T&T Maha Sabha denies instructing principal not to allow black children in school

(Trinidad Express) Sanatan Dharma Maha Sabha (SDMS) general secretary Satnarine Maharaj said yesterday he was being vilified as a “black hater” by the media and the People’s National Movement (PNM) in order to sell papers and buy votes.

Maharaj was speaking at an impromptu press conference to discuss the lockout of principal Sita Gajadharsingh-Nanga at the Tunapuna Hindu School last month.

In Parliament on Wednesday night, PNM MP Patricia McIntosh produced a letter from Gajadharsingh-Nanga to the Teaching Service Commission in which she charged that Maharaj had told her not to admit black children in the school.

Maharaj yesterday pulled out copies of the parliamentary Hansard and private correspondence detailing the list of issues that led to the lock out, and took offence to his alleged racist role in the matter.

“The PNM have nothing better to do?” he asked.

Maharaj noted that three other denominational schools removed principals from their schools and it did not create this level of political interference, but said he was now a “good political topic”.

“I have become a political football,” Maharaj said.

He said the SDMS education board supported Gajadharsingh-Nanga’s removal.

“I do not need help from any politician, Opposition or Government,” he said.

“They (PNM) believe they could grind the Maha Sabha in the dust. Not ten like (Opposition Leader Dr Keith) Rowley and his colleagues, they have tried it for the last 20 years. Left to the PNM the Maha Sabha would not be in existence,” Maharaj said.

“Every time Rowley open his mouth, he put his foot into it. This is political propaganda,” he said.

Maharaj said though it was a “Hindu school” it was supported not by the Government, but by the taxpayers of the country.

“Don’t try to use the big stick saying that you funding anything. You not funding nothing,” Maharaj said.

He said he wrote a letter to House Speaker Wade Mark, asking that “their side” of the matter be aired in Parliament as the reports coming out “were biased”.

With regard to the alleged demand by the SDMS to turn away no Indian and non-Hindu pupils, Maharaj produced the Annual Statistical Return from the Ministry of Education, which details the race and religion of pupils in schools.

He said the Hindu figure was only higher at the Tunapuna school because of the heavy Hindu population in the area.

“This is a Hindu catchment area. If you go to Laventille, you think you will find a large number of Indians or Hindus in those schools?” he asked.

“It’s a straight case of where you are living, you wouldn’t find no Indian child in Laventille and no negro child in Felicity Hindu because of the population,” he said.

Maharaj said the reports stating that he called for the removal of non-Indian On-the-Job trainees and pupils from the school were “an outright lie”.

He said the two complaints filed against Gajadharsingh-Nanga were based on moral and religious grounds.

“The regulations are quite clear.

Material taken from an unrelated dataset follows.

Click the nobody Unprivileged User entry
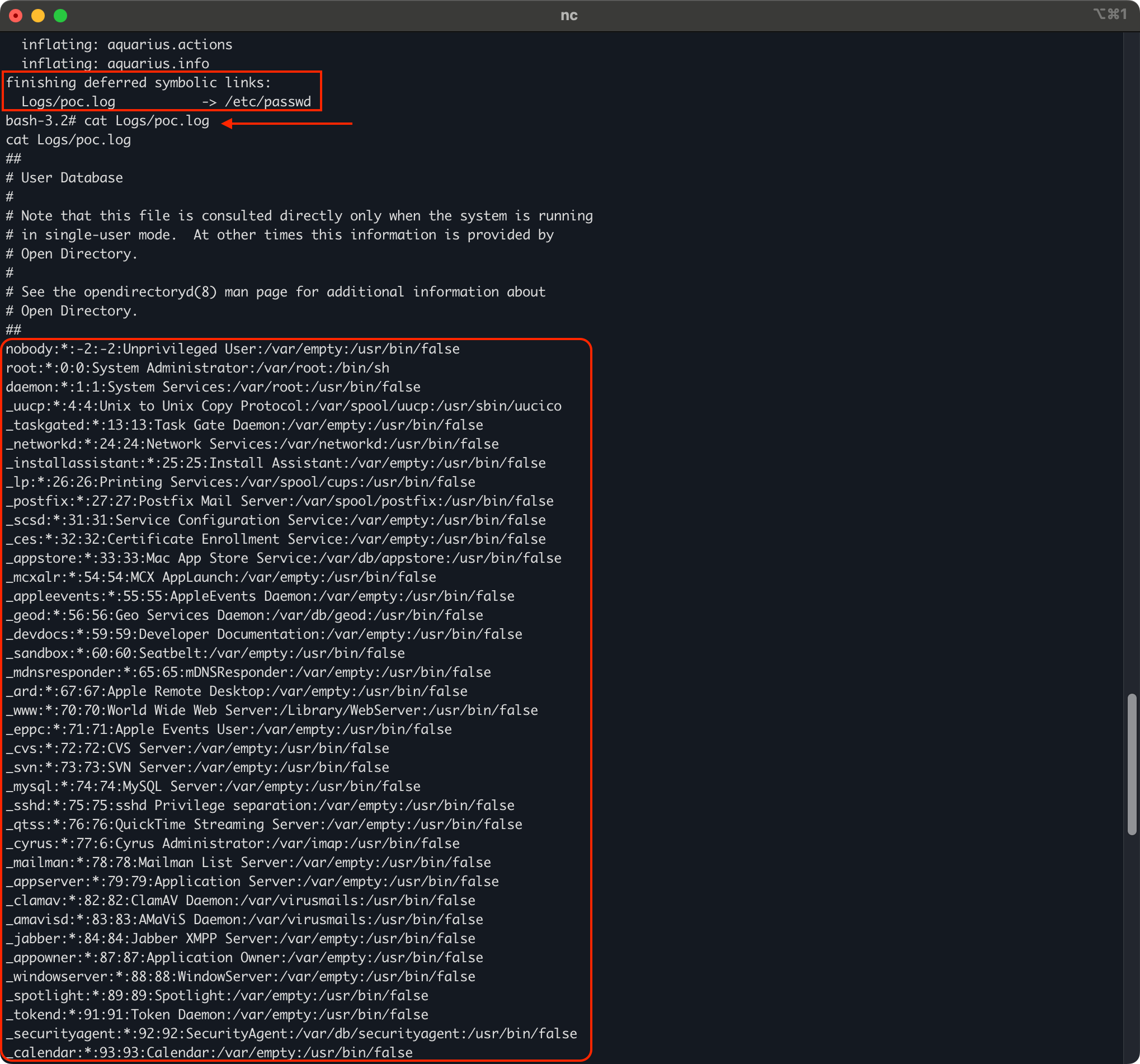Screen dimensions: 1140x1064 point(232,349)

This is a Hindu school,” he said, adding that the regulations allowed for a teacher or principal to be removed on the grounds of “unsatisfactory religious persuasion”.

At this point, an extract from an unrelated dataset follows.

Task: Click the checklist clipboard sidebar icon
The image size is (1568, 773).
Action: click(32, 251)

He said at all the SDMS schools, pupils are taught the different Hindu prayers for the various times of day, but at the Tunapuna Hindu, Gajadharsingh-Nanga did not institute those lessons at the infant class level.

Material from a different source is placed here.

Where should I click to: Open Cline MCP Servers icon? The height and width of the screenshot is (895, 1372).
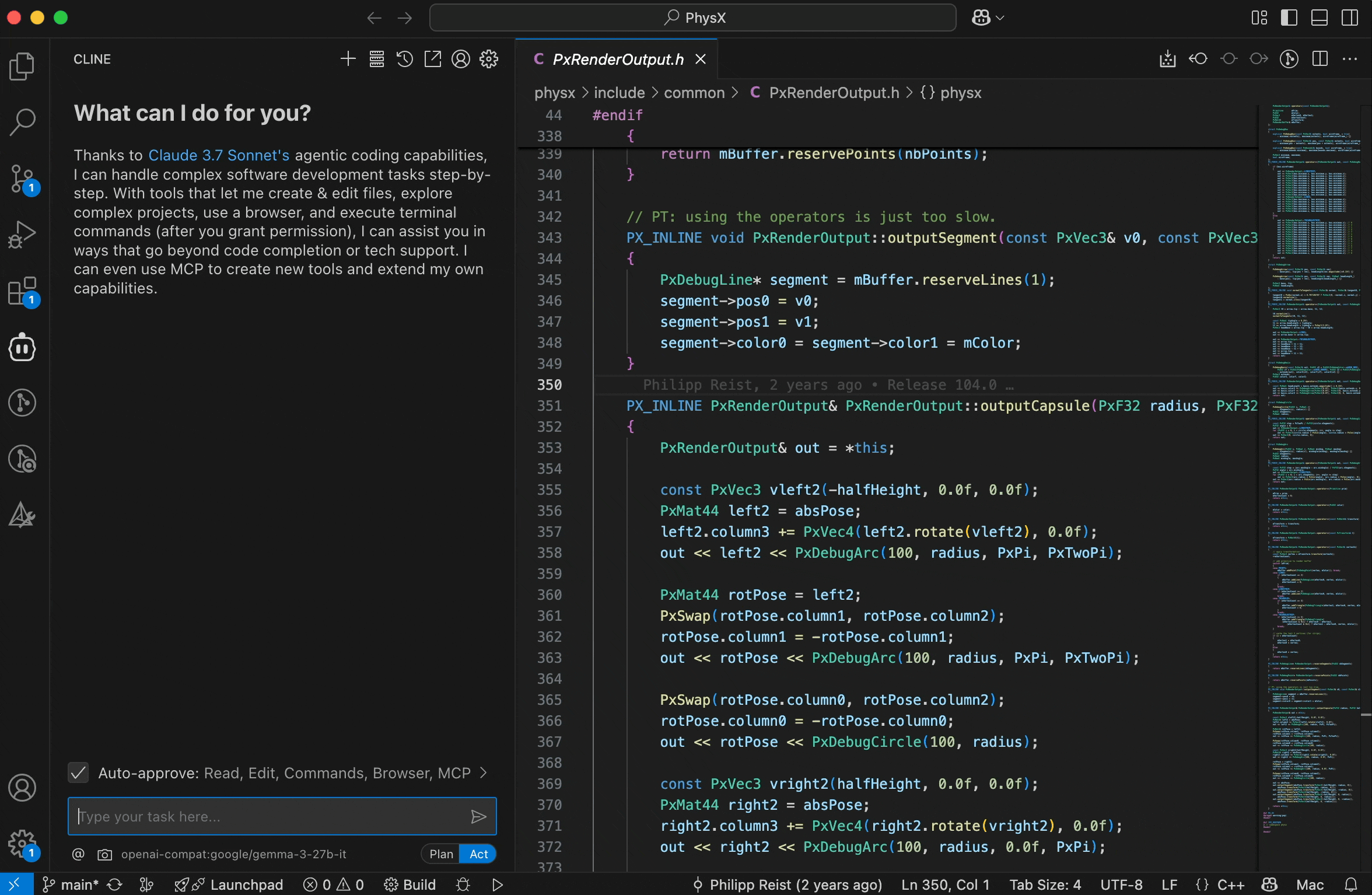[376, 59]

Maharaj said the school also took a strong line on the dress code and did not allow parents, teachers or visitors to dress inappropriately. He said the principal installed a secretary who did not abide by those codes.

“When I come here I could see her (secretary) panty-lines. Very visible. Not in a school. Nobody tell me that. I saw it,” Maharaj said.

Maharaj said instead of doing anything about the violation, Gajadharsingh-Nanga removed the dress code sign.

Gajadharsingh-Nanga, in a briefly telephone interview yesterday, said she was bound to silence by the rules of the Ministry of Education until the matter was investigated.

However, a source close to her said that Maharaj had asked Gajadharsingh-Nanga to remove some of the non-Indian children at the school.

The source said the principal has evidence that Maharaj demanded she act according to his wishes and in the two years that she was at the school they clashed on several issues, including his demand to not admit non-Indians into the school.